[PATCH] Ignore end-of-line style when computing similarity score for rename detection

git.vger.kernel.org archive mirror
 help / color / mirror / Atom feed

* [PATCH] Ignore end-of-line style when computing similarity score for rename detection
@ 2007-06-28  2:39 Steven Grimm
  2007-06-28  2:46 ` Steven Grimm
  2007-06-28  4:29 ` Junio C Hamano
  0 siblings, 2 replies; 11+ messages in thread
From: Steven Grimm @ 2007-06-28  2:39 UTC (permalink / raw)
  To: 'git'

Signed-off-by: Steven Grimm <koreth@midwinter.com>
---
A couple of source files got checked into my code base with DOS-style 
end-of-line characters. I converted them to UNIX-style (the convention 
for this project) in my branch. Then later, I renamed a couple of them.

Meanwhile, back in the original branch, someone else fixed a bug in one 
of the files and checked it in, still with DOS-style line endings.

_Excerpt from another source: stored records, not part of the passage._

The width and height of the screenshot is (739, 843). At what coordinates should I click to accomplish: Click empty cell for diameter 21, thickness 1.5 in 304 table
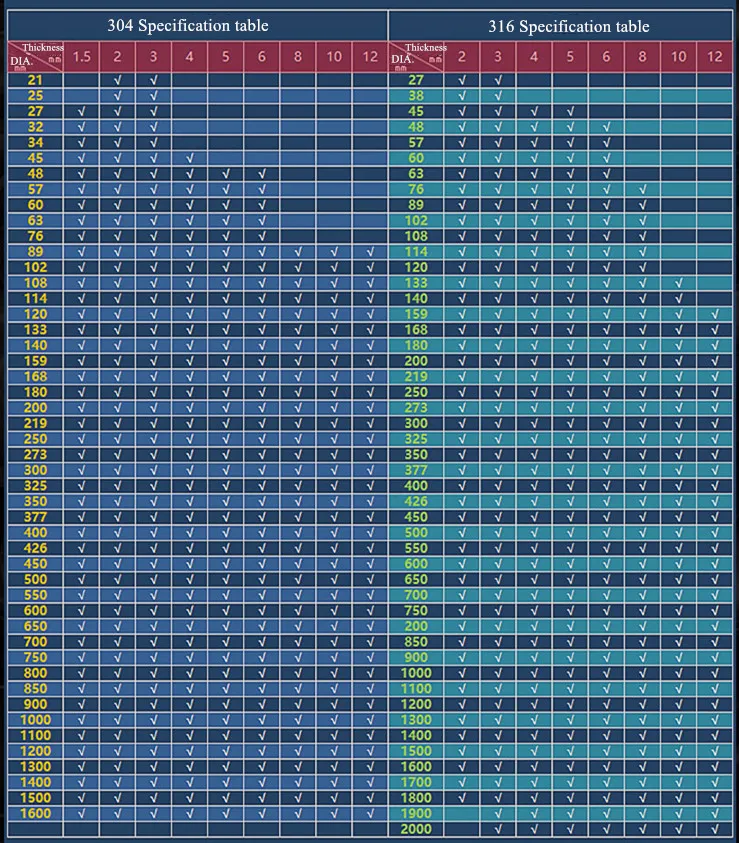(81, 80)
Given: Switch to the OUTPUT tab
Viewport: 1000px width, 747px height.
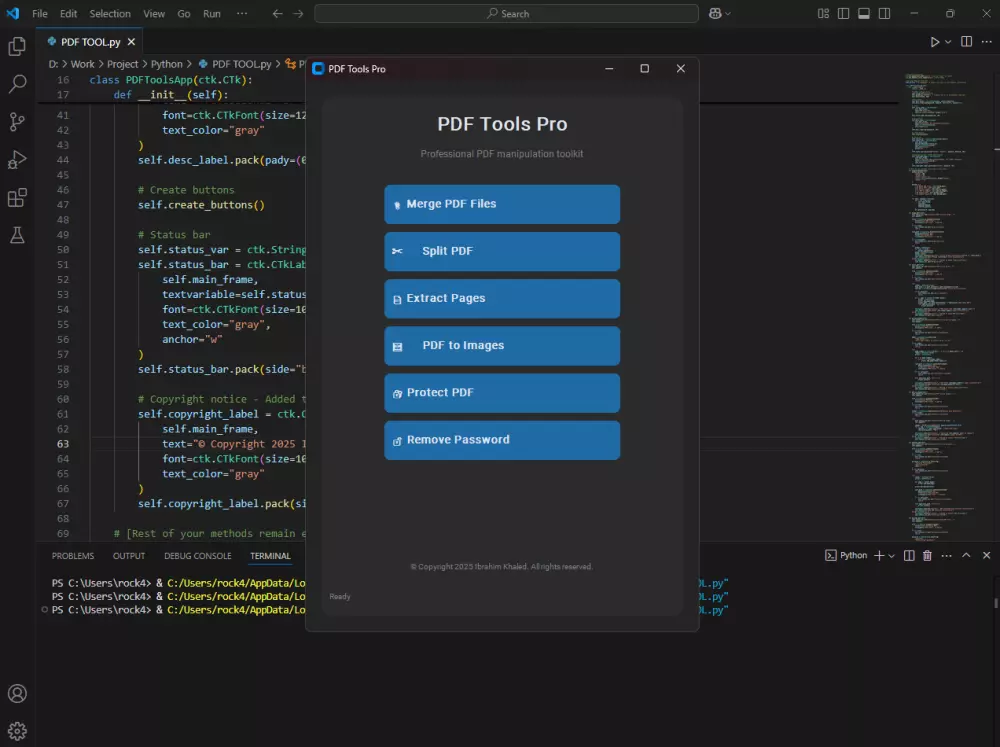Looking at the screenshot, I should click(128, 555).
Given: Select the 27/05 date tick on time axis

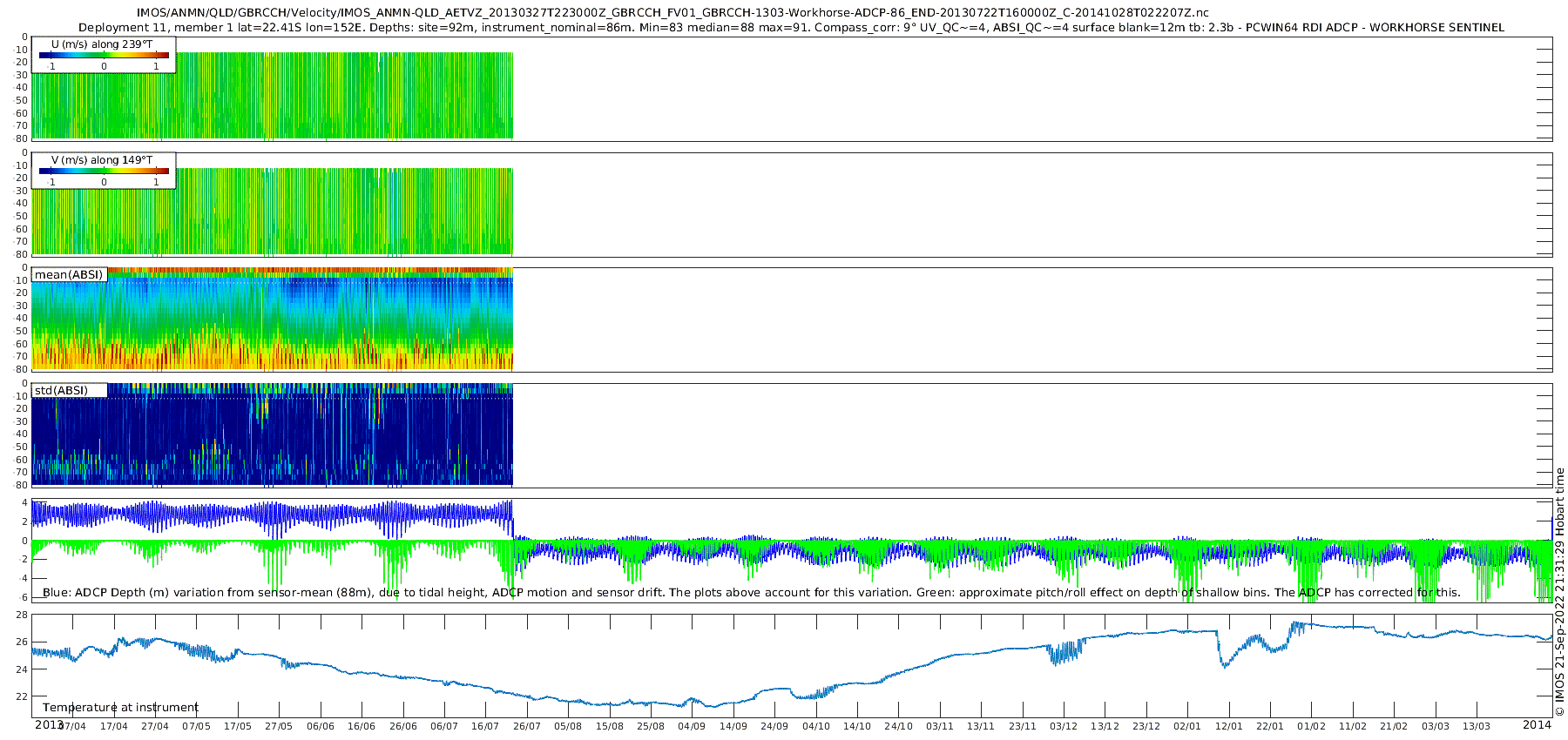Looking at the screenshot, I should tap(279, 726).
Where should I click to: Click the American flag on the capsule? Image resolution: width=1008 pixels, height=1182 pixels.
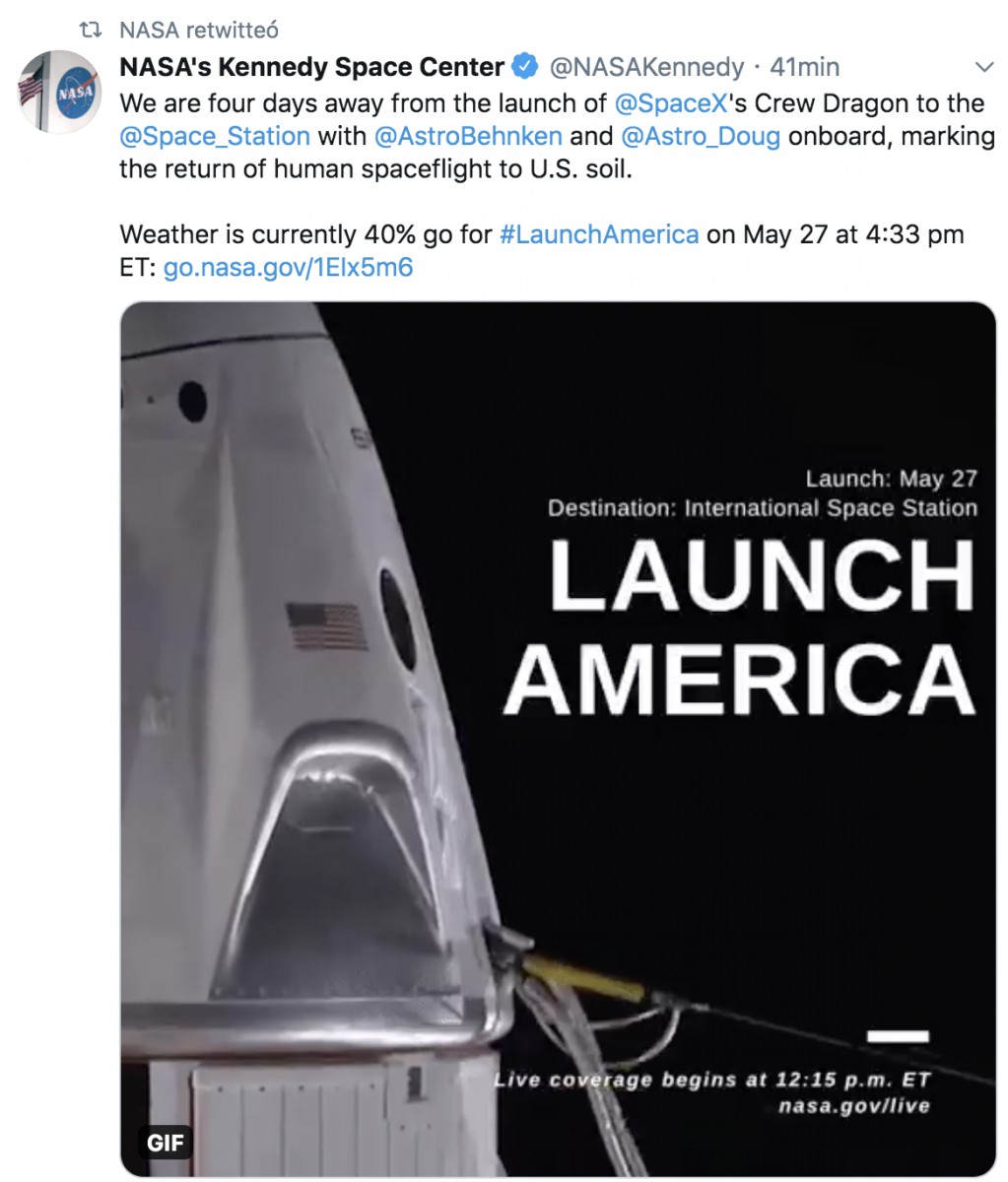pos(327,627)
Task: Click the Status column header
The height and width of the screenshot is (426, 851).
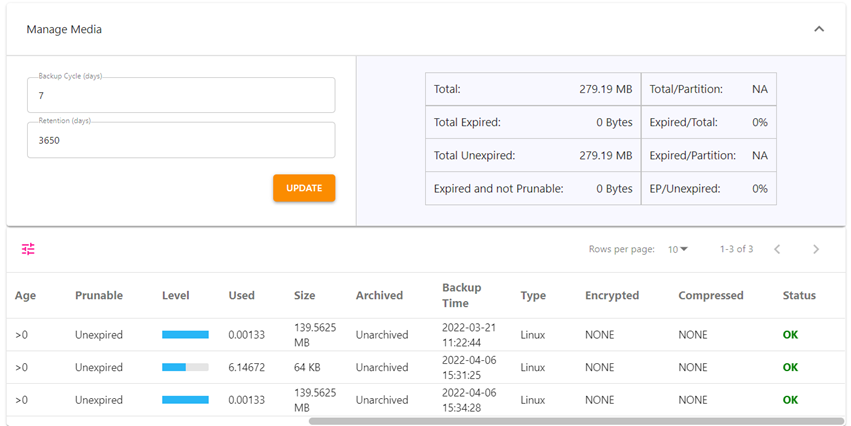Action: point(799,295)
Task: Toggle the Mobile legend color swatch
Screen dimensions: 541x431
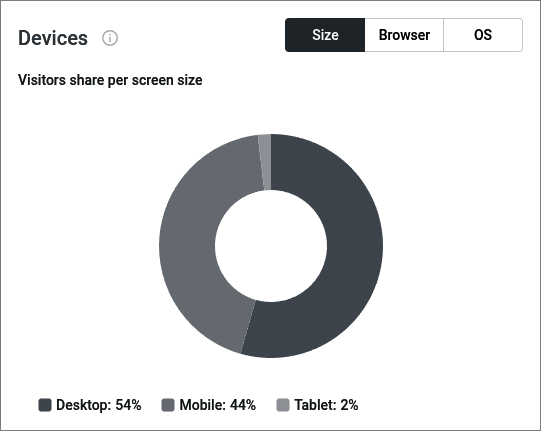Action: point(168,405)
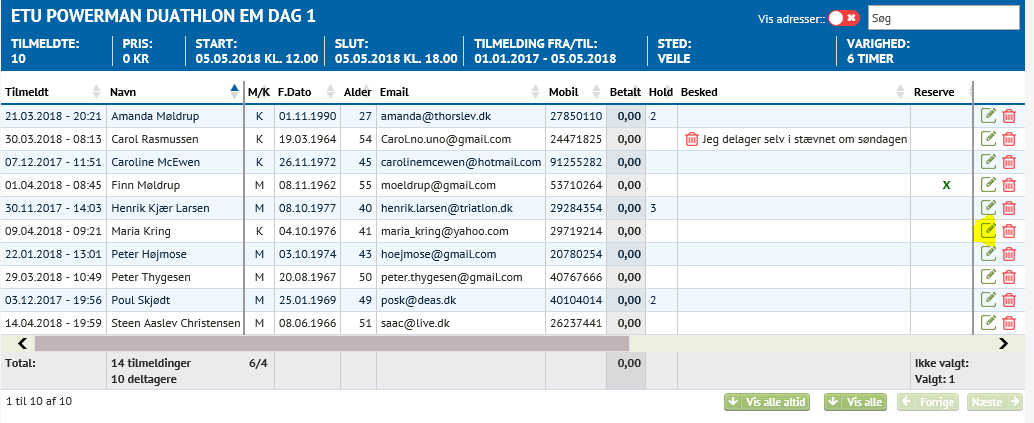Open edit icon for Carol Rasmussen
This screenshot has height=423, width=1034.
[x=988, y=139]
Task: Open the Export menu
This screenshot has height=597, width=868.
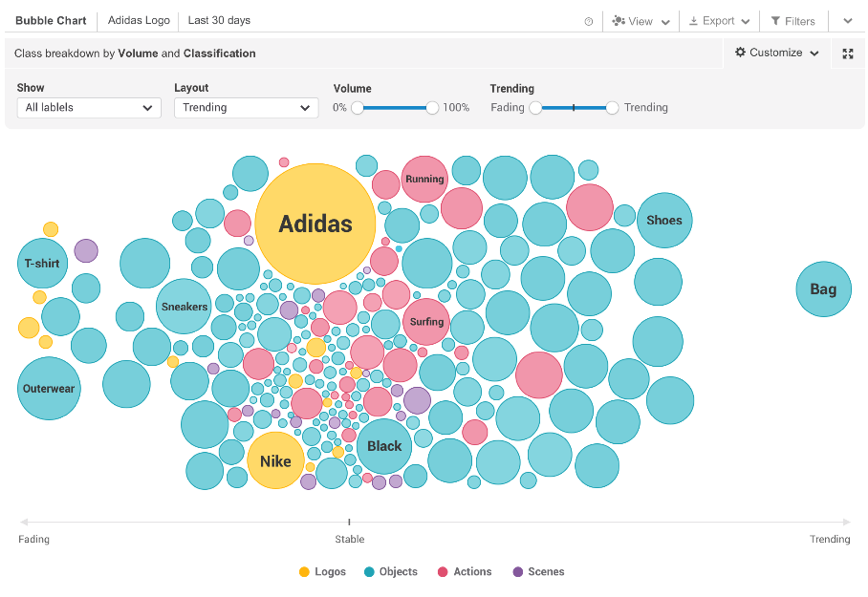Action: pos(718,21)

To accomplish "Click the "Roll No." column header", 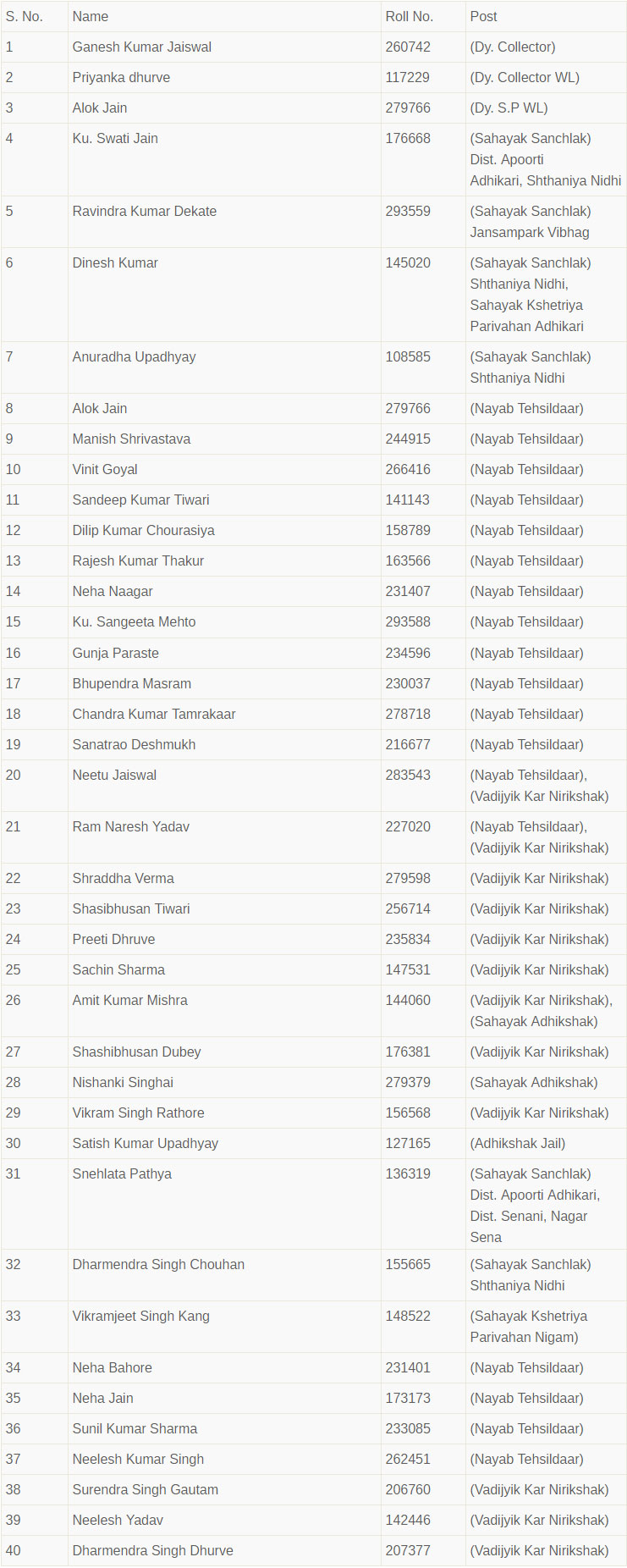I will click(x=409, y=16).
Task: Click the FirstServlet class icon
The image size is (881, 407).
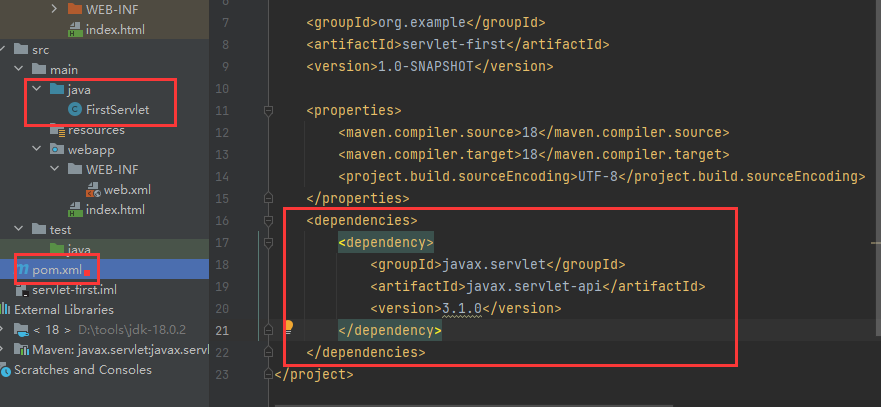Action: point(74,110)
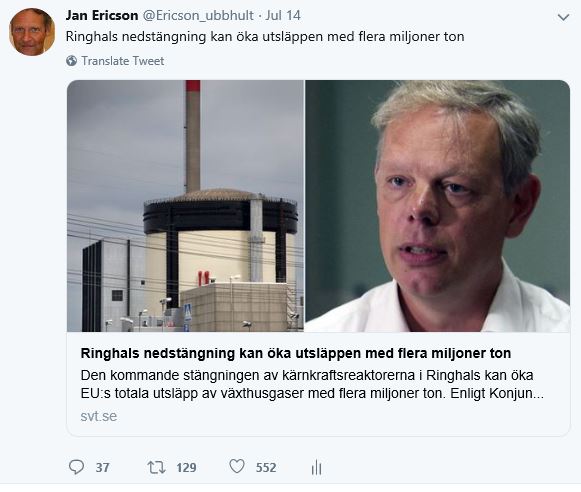
Task: Open the svt.se source link
Action: [99, 416]
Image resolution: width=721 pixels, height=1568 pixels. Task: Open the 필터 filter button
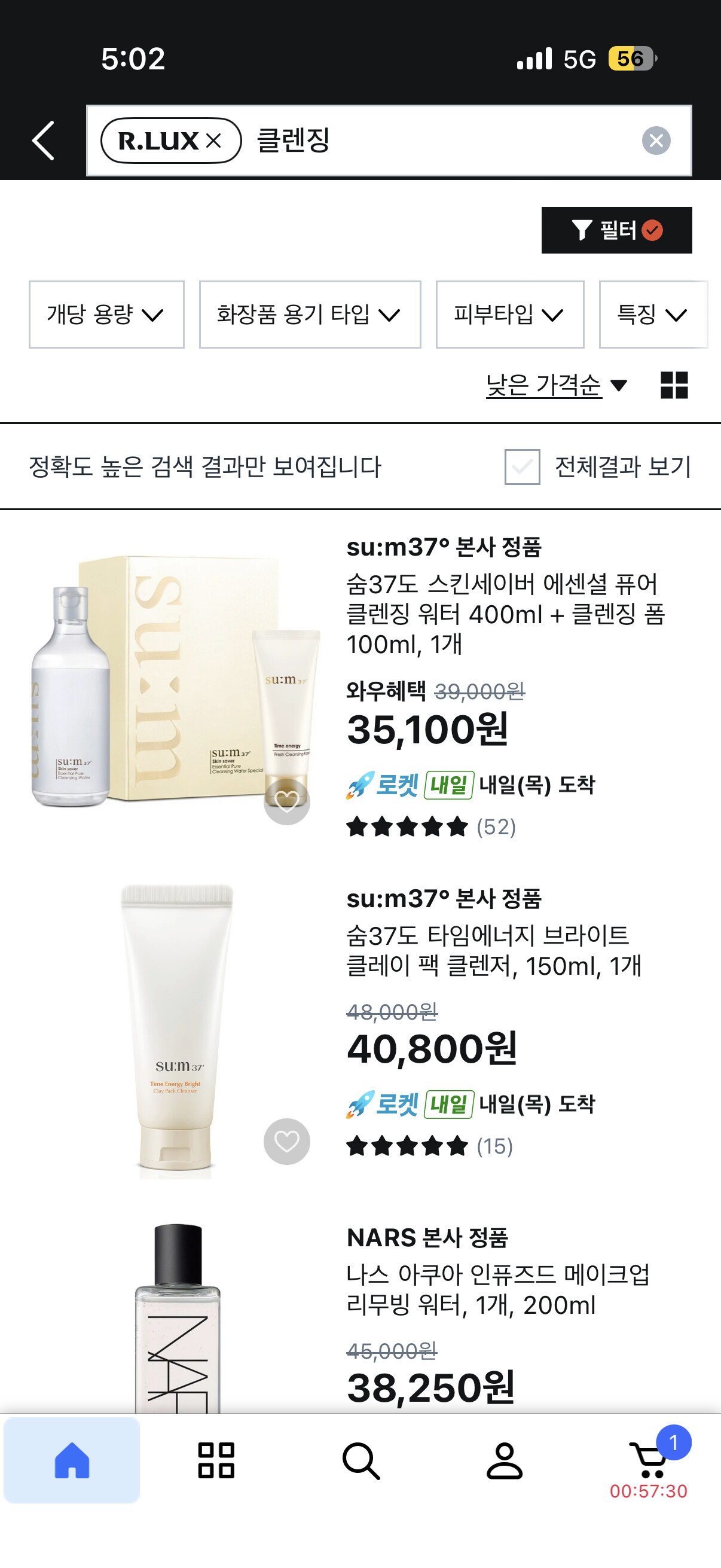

When I merged that change into my branch, git didn't detect the rename 
because the fact that every line has a change (the end-of-line 
character) dropped the similarity score way too low.

This patch teaches git to ignore end-of-line style when looking for 
potential rename candidates. A separate question, which I expect may be 
more controversial, is what to do with conflict markers; with this 
patch, the entire file is still marked as in conflict if the end-of-line 
style changes (but it's still an improvement in that we at least detect 
the rename now.)


 diffcore-delta.c |    9 ++++++---
 1 files changed, 6 insertions(+), 3 deletions(-)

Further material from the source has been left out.